▶ _TASK SET_:
• 1. In the release notes, which release added a function for specifying starting trees?
• 2. List every release in the release notes whose entry reports that one or more bugs were fixed.

BEGIN TEXT

Tenth public release. A bug of multiple input files mode was fixed.


Ninth public release. RAxML calling option was changed.


Eighth public release. A function of optimizing log-likelihoods by RAxML was added.


Seventh public release. A bug of the function of generating configuration files for RAxML was fixed. (The configuration files for separate models generated by previous version cannot apply separate models.)


Sixth public release. Messages of interactive mode were improved. I renamed "single model" and "codonshared model" to "nonpartitioned model" and "codonnonpartitioned model", respectively.


Fifth public release. Executable binary of Treefinder was integrated into binary distribution for Windows and MacOS X. Messages of interactive mode were improved. Default settings were changed.


Fourth public release. Output options for PHYML and RAxML were added (but these functions are still experimental).


Third public release. Spaces were supported in input file path.


Second public release of 4.0 branch. A bug of treating noncoding data was fixed.


First public release of 4.0 branch. Wild cards were supported in input file specification. Messages of interactive mode were refined. Default settings were changed.


Fifth release candidate of 4.0 branch. Mac binaries were updated for Tiger. Messages of interactive mode and default settings were changed.


Fourth release candidate of 4.0 branch. Messages of interactive mode and command line options were changed.


Third release candidate of 4.0 branch. Mac binaries were updated for Leopard. Error messages were refined.


Second release candidate of 4.0 branch. A bug of calculating BIC was fixed. The code was refactored.


First release candidate of 4.0 branch. Bugs of analysing single protein-coding data and no variation data were fixed.


Third testing release of 3.5 branch. The code was refactored.


Second testing release of 3.5 branch. Messages were refined.


First testing release of 3.5 branch. A function to compare single, proportional and separate models was added.


Third testing release of 3.1 branch. A function of outputting TL files to compare single, proportional and separate models was added. Pre-selection sorting of candidate models was disabled in default setting because this test may be too sensitive on long sequence partition.


Second testing release of 3.1 branch. Default settings were changed.


First testing release of 3.1 branch. A function of specifying starting trees was added.

END TEXT
BEGIN DATA SHOWN

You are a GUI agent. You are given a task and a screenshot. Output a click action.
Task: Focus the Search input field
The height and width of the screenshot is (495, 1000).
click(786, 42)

END DATA SHOWN

▶ _LIST OF SOLUTIONS_:
• 1. The first testing release of the 3.1 branch.

• 2.
- Tenth public release
- Seventh public release
- Second public release of 4.0 branch
- Second release candidate of 4.0 branch
- First release candidate of 4.0 branch